[SOURCE TEXT]
# # # # #

DETAILED DESCRIPTION OF VARIOUS ASPECTS OF THIS DISCLOSURE
[0018] Various aspects of this disclosure are now described with
reference to FIGS. 1-6, it being appreciated that the figures
illustrate various aspects of the subject matter and may not be to
scale or to measure.
Module
[0019] In one aspect of this disclosure, a BNNP may include a
plurality of FPGAs and/or ASICs, which may each contain a large
number IPUs, image buffers with interconnecting buses, and control
logic, where a plurality of pattern recognition jobs may be loaded,
each into one of the plurality of the image buffers, and weights
for computing each of the nodes may be loaded into the BNNP from
external memory.
[0020] Reference is now made to FIG. 2, a diagram of an example of
a BNNP architecture. The BNNP may comprise a plurality of inner
product units (IPUs) 22. Each of the IPUs 22 may be driven in
parallel by one of a plurality of weight buses 28, which may be
loaded from a memory interface 24. Each of the IPUs 22 may also be
driven in parallel by one of a plurality of job buses 27, which may
be loaded from one of a plurality of image buffers 20. Each of the
image buffers 20 may be controlled by job control logic 21, through
an image control bus 29, which in turn may be controlled through a
job control bus 32 from data & address (D&A) control logic
25. An input/output (I/O) bus 31, may be a PCIe, Firewire,
Infiniband or other suitably high-speed bus, connected to suitable
I/O control logic 23, which may load commands and weight data into
the D&A control logic 25 or may sequentially load or unload
each of the image buffers 20 with input data or results through an
image bus 30.

# # # # #

[GIVEN EXERCISE 1] According to the BNNP architecture passage, what types of bus may serve as the I/O bus 31?
[GIVEN EXERCISE 2] Using the BNNP architecture passage, explain in one to three sentences how each image buffer 20 is controlled.
[GIVEN EXERCISE 3] Continue the BNNP architecture passage from the point where it stops.

# # # # #

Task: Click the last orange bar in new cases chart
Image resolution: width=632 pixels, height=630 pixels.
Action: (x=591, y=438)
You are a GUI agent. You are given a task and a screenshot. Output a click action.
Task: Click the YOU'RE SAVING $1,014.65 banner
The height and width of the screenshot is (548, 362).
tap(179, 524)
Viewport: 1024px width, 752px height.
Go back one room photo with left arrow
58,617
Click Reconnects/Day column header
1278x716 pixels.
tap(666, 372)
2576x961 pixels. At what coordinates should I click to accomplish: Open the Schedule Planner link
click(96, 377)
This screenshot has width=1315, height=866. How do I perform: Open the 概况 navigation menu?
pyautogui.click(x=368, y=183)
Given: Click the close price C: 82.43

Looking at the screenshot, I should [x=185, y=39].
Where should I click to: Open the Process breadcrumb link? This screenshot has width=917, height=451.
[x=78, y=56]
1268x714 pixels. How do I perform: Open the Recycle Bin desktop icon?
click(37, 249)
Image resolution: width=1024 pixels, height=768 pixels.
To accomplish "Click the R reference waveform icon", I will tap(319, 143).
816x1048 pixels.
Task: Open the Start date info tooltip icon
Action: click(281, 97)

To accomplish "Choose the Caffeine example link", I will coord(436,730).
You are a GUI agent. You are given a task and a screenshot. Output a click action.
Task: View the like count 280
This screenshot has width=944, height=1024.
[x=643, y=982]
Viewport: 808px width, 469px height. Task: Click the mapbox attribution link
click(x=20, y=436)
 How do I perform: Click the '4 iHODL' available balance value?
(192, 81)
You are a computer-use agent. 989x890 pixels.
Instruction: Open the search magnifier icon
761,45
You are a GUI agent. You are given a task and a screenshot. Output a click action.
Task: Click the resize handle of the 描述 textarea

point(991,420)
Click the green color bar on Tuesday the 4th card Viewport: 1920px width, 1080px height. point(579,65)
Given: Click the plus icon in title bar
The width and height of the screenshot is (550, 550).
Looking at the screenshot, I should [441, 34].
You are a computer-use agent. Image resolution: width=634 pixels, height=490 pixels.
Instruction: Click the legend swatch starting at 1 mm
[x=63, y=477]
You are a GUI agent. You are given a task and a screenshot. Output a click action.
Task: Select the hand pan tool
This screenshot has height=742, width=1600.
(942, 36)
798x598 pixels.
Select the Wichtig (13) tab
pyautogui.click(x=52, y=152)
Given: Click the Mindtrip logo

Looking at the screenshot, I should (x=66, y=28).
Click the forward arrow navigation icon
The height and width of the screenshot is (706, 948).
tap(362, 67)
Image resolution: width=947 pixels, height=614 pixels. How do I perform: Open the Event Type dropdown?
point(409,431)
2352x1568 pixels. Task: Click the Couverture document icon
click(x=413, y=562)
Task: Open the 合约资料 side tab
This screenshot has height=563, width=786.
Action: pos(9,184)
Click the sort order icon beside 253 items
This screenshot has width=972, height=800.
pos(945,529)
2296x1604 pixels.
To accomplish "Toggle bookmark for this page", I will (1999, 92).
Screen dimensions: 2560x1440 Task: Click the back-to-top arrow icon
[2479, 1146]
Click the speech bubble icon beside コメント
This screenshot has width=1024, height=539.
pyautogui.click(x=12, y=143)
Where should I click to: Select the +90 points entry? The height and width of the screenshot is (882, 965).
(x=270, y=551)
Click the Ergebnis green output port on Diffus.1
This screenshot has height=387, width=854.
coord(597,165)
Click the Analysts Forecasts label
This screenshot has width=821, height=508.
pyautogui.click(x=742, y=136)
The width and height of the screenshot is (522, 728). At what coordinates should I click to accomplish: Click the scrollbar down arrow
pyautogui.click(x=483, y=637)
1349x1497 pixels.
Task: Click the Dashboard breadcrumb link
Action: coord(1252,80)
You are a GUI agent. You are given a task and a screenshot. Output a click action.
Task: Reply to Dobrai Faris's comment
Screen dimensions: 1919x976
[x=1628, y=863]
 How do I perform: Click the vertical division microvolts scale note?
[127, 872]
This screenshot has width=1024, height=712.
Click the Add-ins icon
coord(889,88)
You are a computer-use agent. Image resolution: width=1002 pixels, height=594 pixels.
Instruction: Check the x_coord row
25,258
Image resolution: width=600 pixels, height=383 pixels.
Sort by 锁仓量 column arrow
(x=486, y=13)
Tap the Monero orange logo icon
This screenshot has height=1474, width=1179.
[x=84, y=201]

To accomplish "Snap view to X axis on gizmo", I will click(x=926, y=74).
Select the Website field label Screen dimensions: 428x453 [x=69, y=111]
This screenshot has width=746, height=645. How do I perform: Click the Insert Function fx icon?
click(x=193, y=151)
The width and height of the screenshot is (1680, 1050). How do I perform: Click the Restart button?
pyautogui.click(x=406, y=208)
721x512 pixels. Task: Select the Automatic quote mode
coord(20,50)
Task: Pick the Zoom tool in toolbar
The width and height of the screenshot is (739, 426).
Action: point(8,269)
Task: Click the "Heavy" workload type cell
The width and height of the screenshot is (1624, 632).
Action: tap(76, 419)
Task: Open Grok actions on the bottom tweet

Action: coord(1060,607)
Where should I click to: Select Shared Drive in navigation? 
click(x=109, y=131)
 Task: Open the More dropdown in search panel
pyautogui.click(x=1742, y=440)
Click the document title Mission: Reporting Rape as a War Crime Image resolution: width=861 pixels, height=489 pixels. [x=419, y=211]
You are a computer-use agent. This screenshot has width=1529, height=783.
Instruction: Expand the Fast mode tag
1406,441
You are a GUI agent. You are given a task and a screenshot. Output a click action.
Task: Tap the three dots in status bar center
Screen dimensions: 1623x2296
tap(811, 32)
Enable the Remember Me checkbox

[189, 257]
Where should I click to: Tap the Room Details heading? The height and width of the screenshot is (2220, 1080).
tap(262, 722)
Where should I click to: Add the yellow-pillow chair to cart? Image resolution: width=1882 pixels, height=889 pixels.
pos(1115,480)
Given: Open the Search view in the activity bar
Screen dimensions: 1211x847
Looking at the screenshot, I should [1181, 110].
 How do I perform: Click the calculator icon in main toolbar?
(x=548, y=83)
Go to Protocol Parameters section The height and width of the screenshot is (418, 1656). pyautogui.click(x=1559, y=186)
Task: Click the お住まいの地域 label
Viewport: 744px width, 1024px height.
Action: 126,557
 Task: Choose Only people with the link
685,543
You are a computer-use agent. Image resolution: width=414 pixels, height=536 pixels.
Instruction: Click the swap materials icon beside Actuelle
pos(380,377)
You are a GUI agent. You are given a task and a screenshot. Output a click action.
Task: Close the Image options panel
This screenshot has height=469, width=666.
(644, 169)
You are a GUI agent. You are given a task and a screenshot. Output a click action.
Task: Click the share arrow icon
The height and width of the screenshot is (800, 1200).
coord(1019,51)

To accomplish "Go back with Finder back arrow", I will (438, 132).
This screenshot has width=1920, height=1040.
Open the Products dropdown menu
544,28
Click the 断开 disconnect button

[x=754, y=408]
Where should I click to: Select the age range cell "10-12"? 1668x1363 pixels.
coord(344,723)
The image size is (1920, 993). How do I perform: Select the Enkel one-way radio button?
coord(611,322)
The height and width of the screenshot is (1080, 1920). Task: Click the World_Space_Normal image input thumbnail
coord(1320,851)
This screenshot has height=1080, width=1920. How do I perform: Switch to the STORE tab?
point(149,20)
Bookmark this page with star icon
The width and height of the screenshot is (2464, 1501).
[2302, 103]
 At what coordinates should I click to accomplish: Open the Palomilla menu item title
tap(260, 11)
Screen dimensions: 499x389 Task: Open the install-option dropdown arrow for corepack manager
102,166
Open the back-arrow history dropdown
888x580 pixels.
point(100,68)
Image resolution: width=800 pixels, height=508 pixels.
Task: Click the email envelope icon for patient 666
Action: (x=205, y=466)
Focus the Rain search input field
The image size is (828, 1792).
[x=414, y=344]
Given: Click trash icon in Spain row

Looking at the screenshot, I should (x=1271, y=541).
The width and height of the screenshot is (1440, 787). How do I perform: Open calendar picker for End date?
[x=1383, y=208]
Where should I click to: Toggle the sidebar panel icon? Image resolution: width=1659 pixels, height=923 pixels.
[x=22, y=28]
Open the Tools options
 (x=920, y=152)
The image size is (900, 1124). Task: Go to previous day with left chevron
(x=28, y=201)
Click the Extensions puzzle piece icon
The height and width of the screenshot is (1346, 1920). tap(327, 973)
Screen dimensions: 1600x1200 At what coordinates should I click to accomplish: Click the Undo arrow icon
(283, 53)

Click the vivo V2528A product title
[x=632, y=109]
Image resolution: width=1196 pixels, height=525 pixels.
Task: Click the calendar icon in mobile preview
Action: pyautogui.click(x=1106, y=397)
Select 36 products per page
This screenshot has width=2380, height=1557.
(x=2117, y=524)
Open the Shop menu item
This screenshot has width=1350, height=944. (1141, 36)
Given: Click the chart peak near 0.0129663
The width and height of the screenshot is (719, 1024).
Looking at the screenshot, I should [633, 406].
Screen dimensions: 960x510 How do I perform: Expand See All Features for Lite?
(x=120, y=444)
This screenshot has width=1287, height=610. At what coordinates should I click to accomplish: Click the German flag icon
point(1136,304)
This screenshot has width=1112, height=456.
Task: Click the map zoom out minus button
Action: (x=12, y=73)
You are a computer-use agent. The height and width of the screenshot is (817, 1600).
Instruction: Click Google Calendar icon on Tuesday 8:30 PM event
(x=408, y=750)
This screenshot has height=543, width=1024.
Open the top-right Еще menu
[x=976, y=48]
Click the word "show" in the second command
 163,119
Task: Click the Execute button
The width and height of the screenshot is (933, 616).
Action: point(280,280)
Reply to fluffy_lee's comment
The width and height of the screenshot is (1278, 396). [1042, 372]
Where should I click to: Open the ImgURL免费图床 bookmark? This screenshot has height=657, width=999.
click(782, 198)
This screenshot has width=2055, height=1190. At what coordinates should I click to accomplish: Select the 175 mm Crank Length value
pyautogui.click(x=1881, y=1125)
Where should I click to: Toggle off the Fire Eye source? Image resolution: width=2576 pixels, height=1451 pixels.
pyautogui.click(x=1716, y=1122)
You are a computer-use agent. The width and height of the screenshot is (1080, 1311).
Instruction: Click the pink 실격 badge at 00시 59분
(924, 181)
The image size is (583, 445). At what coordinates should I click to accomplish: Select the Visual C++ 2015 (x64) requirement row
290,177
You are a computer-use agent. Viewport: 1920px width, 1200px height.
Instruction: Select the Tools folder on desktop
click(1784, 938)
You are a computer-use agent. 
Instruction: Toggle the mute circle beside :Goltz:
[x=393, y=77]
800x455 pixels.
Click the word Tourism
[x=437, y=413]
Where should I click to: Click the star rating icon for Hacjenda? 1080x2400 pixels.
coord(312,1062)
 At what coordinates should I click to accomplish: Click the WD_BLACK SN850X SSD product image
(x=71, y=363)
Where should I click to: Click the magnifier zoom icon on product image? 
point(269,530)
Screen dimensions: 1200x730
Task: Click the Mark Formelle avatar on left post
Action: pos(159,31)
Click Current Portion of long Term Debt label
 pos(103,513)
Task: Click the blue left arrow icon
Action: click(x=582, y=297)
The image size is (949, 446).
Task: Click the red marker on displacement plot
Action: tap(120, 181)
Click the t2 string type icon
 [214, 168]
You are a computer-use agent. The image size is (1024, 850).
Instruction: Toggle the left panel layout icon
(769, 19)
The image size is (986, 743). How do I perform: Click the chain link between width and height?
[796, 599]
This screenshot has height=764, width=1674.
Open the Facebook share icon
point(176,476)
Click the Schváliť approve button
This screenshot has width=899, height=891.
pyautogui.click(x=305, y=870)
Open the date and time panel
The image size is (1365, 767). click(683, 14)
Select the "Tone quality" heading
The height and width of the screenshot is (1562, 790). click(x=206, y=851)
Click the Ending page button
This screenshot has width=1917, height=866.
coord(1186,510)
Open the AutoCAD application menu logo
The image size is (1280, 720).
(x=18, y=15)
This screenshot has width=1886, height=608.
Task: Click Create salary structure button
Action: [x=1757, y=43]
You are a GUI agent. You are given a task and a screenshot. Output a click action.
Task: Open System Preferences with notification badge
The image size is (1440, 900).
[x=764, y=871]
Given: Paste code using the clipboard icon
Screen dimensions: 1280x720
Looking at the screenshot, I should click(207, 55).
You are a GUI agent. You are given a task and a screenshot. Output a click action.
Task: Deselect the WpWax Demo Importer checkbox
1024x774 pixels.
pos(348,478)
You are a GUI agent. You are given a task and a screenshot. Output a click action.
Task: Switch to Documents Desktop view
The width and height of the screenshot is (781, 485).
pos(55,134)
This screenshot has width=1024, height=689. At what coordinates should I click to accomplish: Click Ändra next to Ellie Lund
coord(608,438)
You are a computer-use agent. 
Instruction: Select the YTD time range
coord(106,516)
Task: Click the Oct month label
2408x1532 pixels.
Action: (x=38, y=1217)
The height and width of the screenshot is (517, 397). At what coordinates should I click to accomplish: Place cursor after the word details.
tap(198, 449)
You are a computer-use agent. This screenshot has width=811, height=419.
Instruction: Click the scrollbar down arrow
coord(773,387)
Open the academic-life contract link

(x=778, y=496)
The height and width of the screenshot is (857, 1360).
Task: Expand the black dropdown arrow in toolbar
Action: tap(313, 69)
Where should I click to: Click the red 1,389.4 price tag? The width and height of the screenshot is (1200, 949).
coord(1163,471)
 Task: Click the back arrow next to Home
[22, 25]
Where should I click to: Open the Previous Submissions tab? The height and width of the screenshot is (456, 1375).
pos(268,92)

# # # # #

[TASK OUTPUT 1] It may be a PCIe, Firewire, Infiniband or other suitably high-speed bus.

[TASK OUTPUT 2] Each image buffer 20 is controlled by job control logic 21 through an image control bus 29. The job control logic 21 is in turn controlled by the data & address (D&A) control logic 25 through a job control bus 32.

[TASK OUTPUT 3]
[0021] To perform a batch of, for example, pattern recognition
jobs, which may initially consist of a plurality of input patterns,
one pattern per job, that may be inputted to a common neural
network with one set of weights for all the jobs in the batch, the
patterns may be initially loaded from the I/O bus 31 onto the image
bus 30 to be written into the plurality of image buffers 20, one
input pattern per image buffer, followed by commands written to the
D&A control logic 25 to begin the neural network computations.
The D&A control logic 25 may begin the neural network
computations by simultaneously issuing burst read commands with
addresses through the memory interface 24 to external memory, which
may be, for example, double data rate (DDR) memory (not shown),
while issuing commands for each job to its respective job control
logic 21. There may be M*N IPUs in each FPGA, where each of M jobs
may simultaneously use N IPUs to calculate the values of N nodes in
each layer (where M and N are positive integers). This may be
performed by simultaneously loading M words, one word from each
job's image buffer 20, into each job's N IPUs 22, while inputting N
words from the external memory, one word for each of the IPUs 22 in
all M jobs. This process may continue until all the image buffer
data has been loaded into the IPUs 22, after which the IPUs 22 may
output their results to each of their respective job buses 27,
which may be performed one row of IPUs 22 at a time, for N cycles
to be written into the image buffers 20. To compute one layer of
the neural network, this process may be repeated until all nodes in
the layer have been computed, after which the original inputs may
replaced with the results written into the image buffer, and the
next layer may be computed until all layers have been computed,
after which the neural network results may be returned through the
I/O control logic 23 and the I/O bus 31.
[0022] Therefore, according to one aspect of the present
disclosure, a method for performing batch neural network processing
may be as follows: [0023] a) Load each of up to N input banks of
respective image buffers with up to M jobs of neural network
inputs, one job per image buffer; [0024] b) Simultaneously read M
node weights for a given layer of neural network processing from
external memory and write each node weight to a respective row of N
IPUs, while loading a corresponding job input into M IPUs connected
from each image buffer's input bank; [0025] c) In each IPU,
multiply the input with the weight and add the product to a result;
[0026] d) Repeat b) and c) for all inputs in the image buffer's
input bank; [0027] e) For each of M IPUs connected to each image
buffer, output the respective IPU's result to the image buffer's
output bank, one result at a time; [0028] f) Repeat b), c), d) and
e) for all nodes in the layer; [0029] g) Exchange each image
buffer's input bank with its output bank, and repeat b), c), d),
e), and f) for all layers in the neural network; and [0030] h)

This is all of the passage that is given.